INFECTION CONTROL PROFESSIONAL

Tag No.: A0748

Based on observation, interview, and record review, the facility failed to implement infection control measures to ensure staff wash their hands after removing gloves;

Failed to ensure staff do not use single dose vials of medication for multiple patients use; and

Fail to ensure staff keep clean and dirty equipment and supplies separate to prevent cross contamination. This failed practice has the potential for the spread of infections to patients and staff. Citing random observation made in the Electroconvulsive Therapy (ECT) suite.

Findings:

During observation on 9/12/2014 at 9:15 am in the ECT Suite with the Chief Nursing Officer and the Director of Quality the following observations were made:

Five patients care staff were observed in the suite caring out multiple tasks including cleaning used patient bed, monitoring patients vital sign ,intra venous fluids and preparing medication for intra venous use. The staff wore gloves to carry out their task.
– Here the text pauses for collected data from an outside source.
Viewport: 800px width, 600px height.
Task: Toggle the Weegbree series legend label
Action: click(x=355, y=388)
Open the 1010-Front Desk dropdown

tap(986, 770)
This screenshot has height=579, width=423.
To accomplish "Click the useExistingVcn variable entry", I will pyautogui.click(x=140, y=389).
All observed staff removed their gloves after completing their tasks and did not wash/sanitize their hands.

Physician (D) Anestheologist was observed in the patient preparation area giving intravenous propofol medication to patients. The Physician was administering propofol to multiple patients from a single patient dose vial containing 200 mg/per 20 ml, five (5) patients (#s 10-14) were each given 100 mg of propofol in 10 milliliter from single dose vial containing 200 mg/20 ml.
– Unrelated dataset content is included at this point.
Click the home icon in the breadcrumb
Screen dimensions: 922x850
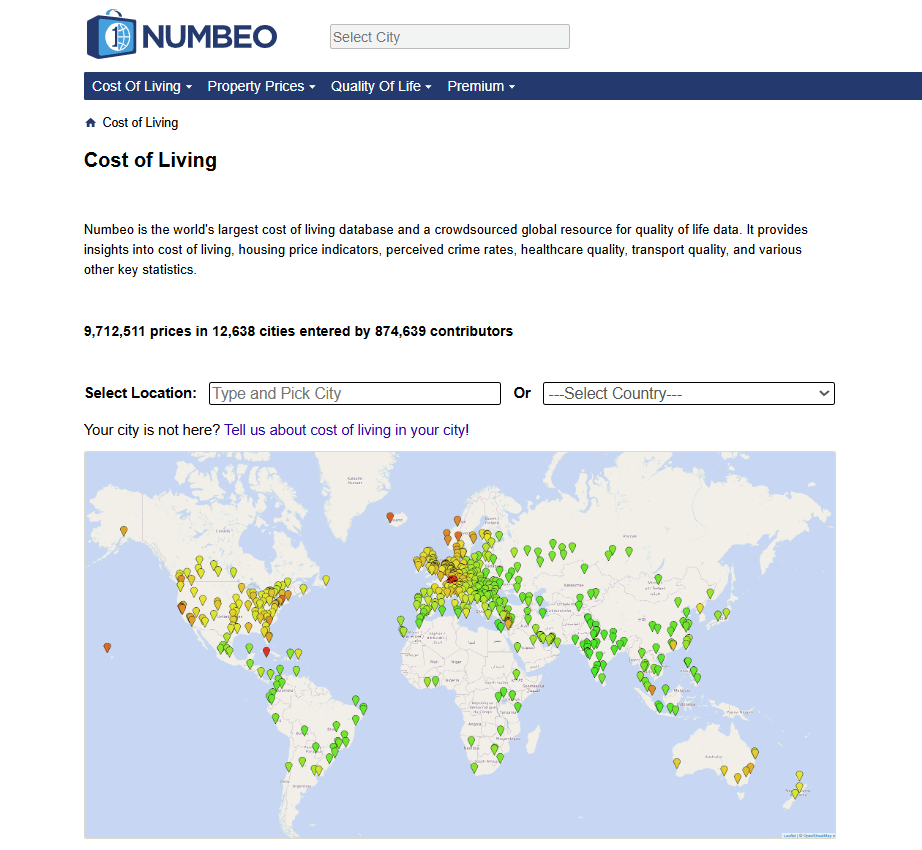coord(89,122)
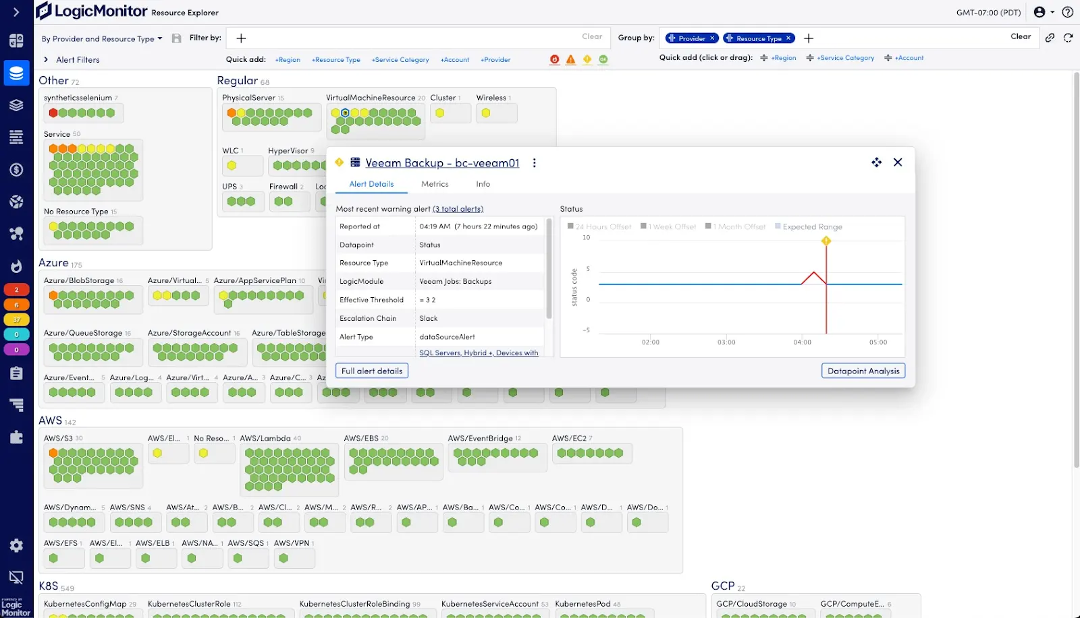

There was an opened vial of propofol on the medication counter, the Surveyor asked Physician (D) what he did with the remaining medication he said 20 milliliter vials were the smallest amount of propofol in the facility do you expect me to throw the balance away?

The Physician was observed placing used oxygen mask and used syringe with needle on the table with clean supplies.
The physician attended two patients, putting mask on the and administering medication in their IV and never wash his hands between patients.

There was only one available sink in the suite and it was located in an ante room with housekeeping supplies.

During an interview on 9/12/2014 at 11:25 am with the Infection Control Officer she stated the staff would be in-serviced in good infection control practices and a hand washing sink would be provided.